Gene therapy in polycystic kidney disease: A promising future

Polycystic kidney disease (PKD) is a genetic disorder marked by numerous cysts in the kidneys, progressively impairing renal function. It is classified into autosomal dominant polycystic kidney disease (ADPKD) and autosomal recessive polycystic kidney disease (ARPKD), with ADPKD being more common. Current treatments mainly focus on symptom relief and slowing disease progression, without offering a cure. Recent advancements in gene editing technologies, such as CRISPR-Cas9, have introduced new therapeutic possibilities for PKD. These approaches include miR-17 antisense oligonucleotides, adenovirus-mediated gene knockdown, Pkd1 gene or polycystin -1 C-terminal tail enhancement therapy, and 3-UTR miR-17 binding element by CRISPR-Cas9, which have shown potential in animal models and early clinical trials.
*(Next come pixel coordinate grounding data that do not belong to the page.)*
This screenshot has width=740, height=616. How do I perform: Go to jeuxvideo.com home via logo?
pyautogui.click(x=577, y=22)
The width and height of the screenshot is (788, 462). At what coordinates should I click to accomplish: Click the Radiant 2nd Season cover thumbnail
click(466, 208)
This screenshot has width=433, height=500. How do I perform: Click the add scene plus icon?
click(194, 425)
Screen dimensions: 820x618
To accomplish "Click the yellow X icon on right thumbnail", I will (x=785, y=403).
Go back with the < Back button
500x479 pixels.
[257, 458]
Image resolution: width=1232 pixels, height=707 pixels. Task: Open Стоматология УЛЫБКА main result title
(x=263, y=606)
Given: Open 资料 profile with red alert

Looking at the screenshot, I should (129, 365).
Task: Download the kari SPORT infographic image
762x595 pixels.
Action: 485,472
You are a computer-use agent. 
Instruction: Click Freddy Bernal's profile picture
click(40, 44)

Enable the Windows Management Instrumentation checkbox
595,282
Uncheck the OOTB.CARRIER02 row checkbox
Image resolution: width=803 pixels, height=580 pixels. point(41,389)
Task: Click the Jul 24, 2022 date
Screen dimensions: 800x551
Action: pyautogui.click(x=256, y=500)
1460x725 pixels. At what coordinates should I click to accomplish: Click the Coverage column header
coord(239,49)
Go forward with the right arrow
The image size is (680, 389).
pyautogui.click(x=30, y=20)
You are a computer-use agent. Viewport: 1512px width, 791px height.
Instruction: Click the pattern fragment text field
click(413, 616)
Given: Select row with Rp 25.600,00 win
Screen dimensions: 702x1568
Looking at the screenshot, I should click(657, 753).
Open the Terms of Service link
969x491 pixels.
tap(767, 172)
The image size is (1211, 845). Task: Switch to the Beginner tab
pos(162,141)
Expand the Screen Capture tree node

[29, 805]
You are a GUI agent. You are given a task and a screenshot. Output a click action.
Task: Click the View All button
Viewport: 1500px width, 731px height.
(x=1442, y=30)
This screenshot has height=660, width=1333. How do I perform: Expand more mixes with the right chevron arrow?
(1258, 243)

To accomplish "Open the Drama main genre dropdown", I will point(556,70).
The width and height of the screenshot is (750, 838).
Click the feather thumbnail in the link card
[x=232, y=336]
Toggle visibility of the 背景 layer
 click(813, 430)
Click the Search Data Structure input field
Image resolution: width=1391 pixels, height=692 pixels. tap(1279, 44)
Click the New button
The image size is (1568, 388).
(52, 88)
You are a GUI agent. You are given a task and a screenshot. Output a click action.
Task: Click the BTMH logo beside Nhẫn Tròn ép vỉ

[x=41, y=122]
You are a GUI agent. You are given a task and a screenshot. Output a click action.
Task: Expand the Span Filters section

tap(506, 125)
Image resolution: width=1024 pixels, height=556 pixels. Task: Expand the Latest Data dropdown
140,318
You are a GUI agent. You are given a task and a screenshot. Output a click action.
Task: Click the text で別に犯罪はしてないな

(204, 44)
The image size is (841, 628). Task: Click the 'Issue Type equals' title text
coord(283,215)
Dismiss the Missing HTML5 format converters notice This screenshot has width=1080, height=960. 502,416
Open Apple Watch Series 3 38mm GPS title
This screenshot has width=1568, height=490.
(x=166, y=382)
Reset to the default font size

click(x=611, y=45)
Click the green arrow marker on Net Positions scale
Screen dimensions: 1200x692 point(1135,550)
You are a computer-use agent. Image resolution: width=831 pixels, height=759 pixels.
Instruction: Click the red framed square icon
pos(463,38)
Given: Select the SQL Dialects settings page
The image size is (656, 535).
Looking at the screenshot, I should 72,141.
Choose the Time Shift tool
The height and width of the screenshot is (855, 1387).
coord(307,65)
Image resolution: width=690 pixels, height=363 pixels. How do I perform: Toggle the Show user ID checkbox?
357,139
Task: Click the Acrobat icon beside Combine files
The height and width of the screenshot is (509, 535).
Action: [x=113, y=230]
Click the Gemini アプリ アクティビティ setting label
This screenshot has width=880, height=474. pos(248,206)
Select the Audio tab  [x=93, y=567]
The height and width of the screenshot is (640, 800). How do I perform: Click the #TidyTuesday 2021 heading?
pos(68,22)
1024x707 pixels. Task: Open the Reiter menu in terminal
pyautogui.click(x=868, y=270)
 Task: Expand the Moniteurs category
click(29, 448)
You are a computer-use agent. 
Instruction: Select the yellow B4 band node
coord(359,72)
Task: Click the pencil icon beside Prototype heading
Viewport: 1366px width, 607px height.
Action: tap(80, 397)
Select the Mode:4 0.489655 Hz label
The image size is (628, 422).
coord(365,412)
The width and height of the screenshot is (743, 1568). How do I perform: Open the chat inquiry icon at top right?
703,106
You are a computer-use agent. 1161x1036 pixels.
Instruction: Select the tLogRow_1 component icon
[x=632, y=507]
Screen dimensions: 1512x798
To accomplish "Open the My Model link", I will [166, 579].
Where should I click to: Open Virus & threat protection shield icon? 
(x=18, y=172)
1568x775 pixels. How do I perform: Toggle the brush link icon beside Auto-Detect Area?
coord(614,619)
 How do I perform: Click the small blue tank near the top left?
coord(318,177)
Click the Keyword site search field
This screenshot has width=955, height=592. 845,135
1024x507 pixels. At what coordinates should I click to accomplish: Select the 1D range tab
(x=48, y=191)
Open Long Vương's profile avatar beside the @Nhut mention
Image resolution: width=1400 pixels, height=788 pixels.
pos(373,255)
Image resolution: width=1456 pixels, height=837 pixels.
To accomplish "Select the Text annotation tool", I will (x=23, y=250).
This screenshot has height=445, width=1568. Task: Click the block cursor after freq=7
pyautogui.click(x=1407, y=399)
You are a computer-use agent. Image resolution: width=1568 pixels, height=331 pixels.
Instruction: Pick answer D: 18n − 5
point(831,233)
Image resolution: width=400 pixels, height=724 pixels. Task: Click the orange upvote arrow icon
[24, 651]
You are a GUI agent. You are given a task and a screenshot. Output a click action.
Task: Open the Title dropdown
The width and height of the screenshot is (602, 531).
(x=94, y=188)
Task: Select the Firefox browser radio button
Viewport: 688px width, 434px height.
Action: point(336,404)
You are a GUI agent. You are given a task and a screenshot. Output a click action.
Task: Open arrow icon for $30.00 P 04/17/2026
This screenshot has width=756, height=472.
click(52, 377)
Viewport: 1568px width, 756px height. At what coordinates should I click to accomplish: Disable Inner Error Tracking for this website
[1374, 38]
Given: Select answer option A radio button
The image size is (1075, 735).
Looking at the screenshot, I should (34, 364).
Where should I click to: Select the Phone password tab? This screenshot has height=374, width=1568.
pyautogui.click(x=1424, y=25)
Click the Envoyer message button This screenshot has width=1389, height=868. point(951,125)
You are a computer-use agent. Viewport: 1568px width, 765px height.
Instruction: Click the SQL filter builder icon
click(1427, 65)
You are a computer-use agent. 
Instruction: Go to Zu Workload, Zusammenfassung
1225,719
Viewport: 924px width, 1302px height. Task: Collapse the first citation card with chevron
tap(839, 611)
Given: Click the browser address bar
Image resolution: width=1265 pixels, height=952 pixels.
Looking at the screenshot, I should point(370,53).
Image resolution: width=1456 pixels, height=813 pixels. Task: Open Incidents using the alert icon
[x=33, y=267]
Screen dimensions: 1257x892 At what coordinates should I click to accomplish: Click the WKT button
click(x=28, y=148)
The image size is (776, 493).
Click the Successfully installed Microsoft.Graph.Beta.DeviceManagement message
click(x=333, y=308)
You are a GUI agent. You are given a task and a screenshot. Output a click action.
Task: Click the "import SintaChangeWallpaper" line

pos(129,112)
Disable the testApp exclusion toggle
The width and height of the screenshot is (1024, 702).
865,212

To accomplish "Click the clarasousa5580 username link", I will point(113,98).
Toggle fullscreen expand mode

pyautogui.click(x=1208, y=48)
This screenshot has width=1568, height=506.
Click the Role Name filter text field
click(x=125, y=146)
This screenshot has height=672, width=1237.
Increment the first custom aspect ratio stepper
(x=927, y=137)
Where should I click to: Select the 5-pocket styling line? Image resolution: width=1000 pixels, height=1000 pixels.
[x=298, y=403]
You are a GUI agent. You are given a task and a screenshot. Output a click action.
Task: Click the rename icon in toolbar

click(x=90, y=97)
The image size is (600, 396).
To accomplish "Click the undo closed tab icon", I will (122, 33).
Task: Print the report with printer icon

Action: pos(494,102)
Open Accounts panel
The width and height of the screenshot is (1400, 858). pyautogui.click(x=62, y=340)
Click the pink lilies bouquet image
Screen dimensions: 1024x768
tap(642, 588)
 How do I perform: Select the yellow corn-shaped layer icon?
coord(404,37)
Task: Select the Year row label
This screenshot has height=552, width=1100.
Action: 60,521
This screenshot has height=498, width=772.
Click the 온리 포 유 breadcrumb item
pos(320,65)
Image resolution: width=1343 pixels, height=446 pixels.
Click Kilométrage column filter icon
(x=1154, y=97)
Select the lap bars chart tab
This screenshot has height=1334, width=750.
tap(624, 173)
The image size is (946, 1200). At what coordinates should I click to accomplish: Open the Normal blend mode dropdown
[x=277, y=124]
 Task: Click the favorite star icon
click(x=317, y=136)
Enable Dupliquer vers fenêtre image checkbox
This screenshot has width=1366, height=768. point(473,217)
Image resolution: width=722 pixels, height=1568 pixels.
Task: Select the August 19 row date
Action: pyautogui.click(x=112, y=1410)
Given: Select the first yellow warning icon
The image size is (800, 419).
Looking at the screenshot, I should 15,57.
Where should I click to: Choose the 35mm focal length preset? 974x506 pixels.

Specifically for ARPKD, strategies like antisense oligonucleotide therapy targeting c-myc and CRISPR/ Cas9 knockdown of the P2rx7 gene have shown promise. Despite facing challenges such as technological limitations, ethical and legal issues, and high costs, gene therapy presents unprecedented hope for PKD treatment. Future interdisciplinary collaboration and international cooperation are essential for developing more effective treatment strategies for PKD patients.